Well then Secretary Yellen, tell your boss to quit spending money! Treasury Secretary Yellen tried to bring confidence back to the US banking system. Still, she looked not so convincing as she had something like a three-ring binder with answers to questions similar to what Press Secretary Karine Jean-Pierre has during her press conferences. She seemed to suggest that she was willing to take additional action to help out small banks but stopped short of a full-blown guarantee of all depositors’ capital. She said that “There’s time to evaluate whether some adjustments are necessary for supervision and regulation to address the root causes of the crisis,” she said. “What I’m focused on is stabilizing our system and restoring the confidence of depositors.”

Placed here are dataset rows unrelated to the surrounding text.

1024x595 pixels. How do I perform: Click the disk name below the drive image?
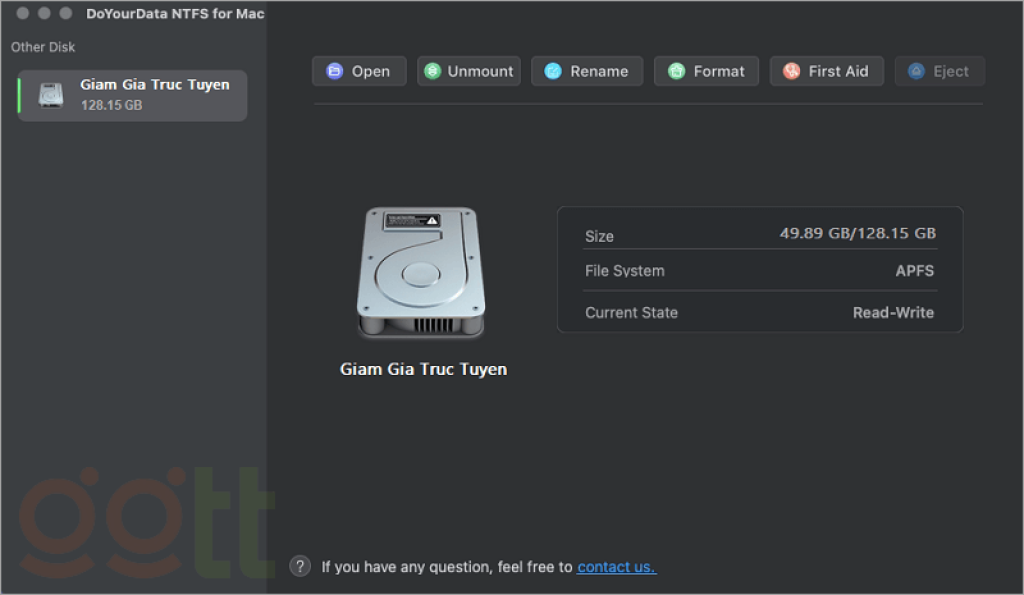[x=423, y=369]
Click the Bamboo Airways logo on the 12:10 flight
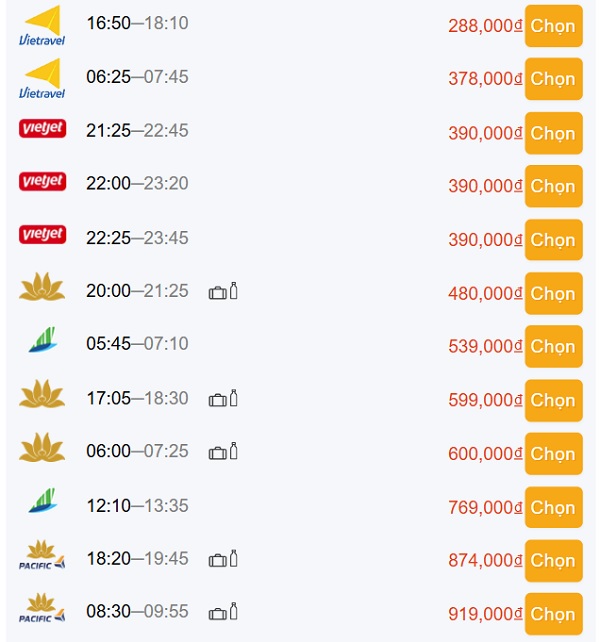600x642 pixels. [43, 500]
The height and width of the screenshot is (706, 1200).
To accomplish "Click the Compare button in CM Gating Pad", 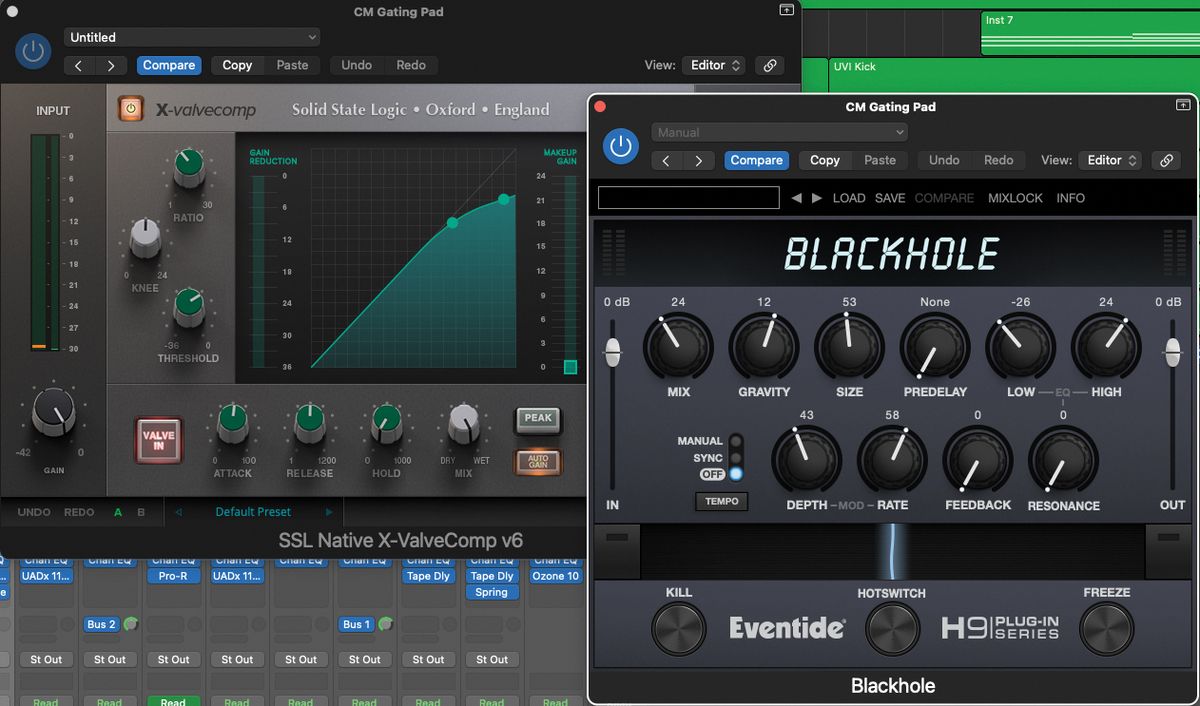I will (x=756, y=160).
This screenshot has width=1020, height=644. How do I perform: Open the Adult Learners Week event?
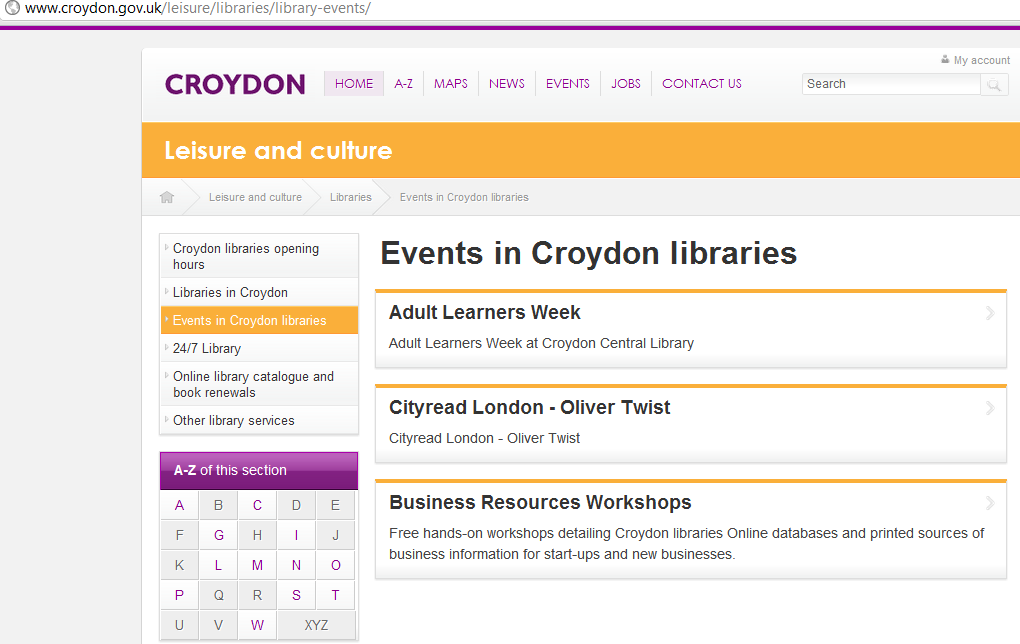point(484,312)
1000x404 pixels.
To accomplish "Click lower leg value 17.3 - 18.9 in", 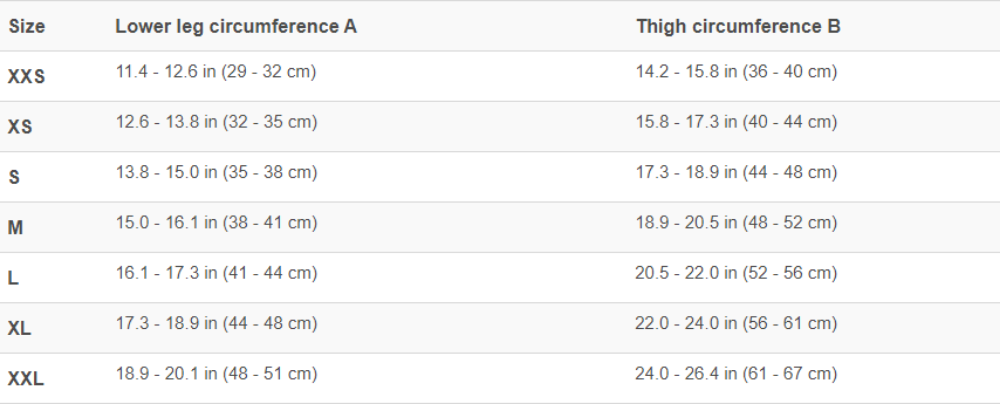I will [x=216, y=323].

Yet the perception of a bank guarantee seemed to allow oil to come back up but the collateral damage from the price crash will only serve to tighten oil supplies more severely later in the year. Bloomberg is reporting that the “US shale patch may lose as much as 20% of its activity over the next year if energy prices hold at current levels, according to one of the biggest private equity players in the industry. Crude would need to rise by about 15% to $80 a barrel, and gas would have to climb by more than a third to $3 per million British thermal units for drilling and frack work to maintain its current pace, Quantum Energy Partners Chief Executive Officer Wil Van Loh said in an interview Tuesday.

Not only have some traders had their confidence in the banking sector crushed but confidence in oil data that the Energy Information Administration admits may not reflect the actual amount of oil that is ready to be used as well. Yesterday, The American Petroleum Institute reported that crude stockpiles rose by 3.262 million barrels during the week ended March 17. That number seems to be out of line with reports of record exports by the US. Products did fall as the API reported a 1.09 million barrel draw in gasoline stocks for last week and a 1.84-million-barrel drop in distillate stockpiles. I would expect to see more bullish numbers in today’s Energy Information Administration (EIA) report.

The tightness in product supplies probably means that any relief at the gas pump will be short-lived. Reuters reports,” As US refiners rejigger operations to reflect declining domestic motor fuels demand in the next decade, they will seek to maximize diesel and biofuels production for exports, industry analysts say. A rationalization of global refining capacity along with Russia’s continued war in Ukraine has encouraged US refiners to prioritize distillates as global diesel inventories sagged and demand jumped. At its peak last year, US refiners were exporting a record 1.57 million barrels per day of distillate fuel, with profit margins topping $70 a barrel, more than double that of gasoline.

Yet while oil inventories might matter, the Fed will trump almost everything. The Fed has bad credit and so they will be forced to raise interest rates to avoid looking bad. Yet based on the stress in the banking system, they probably should be cutting rates or at least taking a pause. Making banks insolvent is not a good plan to beat inflation.

Geopolitically the world is more of a mess. Biden’s foreign policies have made friends of our enemy’s enemies. His shunning of Saudi Arabia has not only driven Saudi closer to China but now has even made peace with their archenemy Iran. Chinese President Xi Jinping and Russian President Vladimir Putin now are in an economic and business pact that will shun trade in the US dollar. You Remember the US dollar, right? The world’s reserve currency should be cherished according to Treasury Secretary Yellen. Does anyone believe that the world is a safer place because of Biden’s foreign policy?

Throughout the bank turmoil, we feel oil and products have become way too cheap. While many have taken to the possibility of triple-digit oil this year, I still think the fundamental case for triple-digit oil this year still exists. Demand should rise dramatically because of China’s record-breaking demand. Russian Deputy Prime Minister Alexander Novak said yesterday that Russia will continue a 500,000 barrels per day oil production cut until the end of June. Global central banks will have to slow interest rate hikes. The dollar should weaken and because of the state of global geopolitics, the risk to supply is high. Get hedged because the upside price risks are huge especially if the market senses that this banking crisis can be brought under control.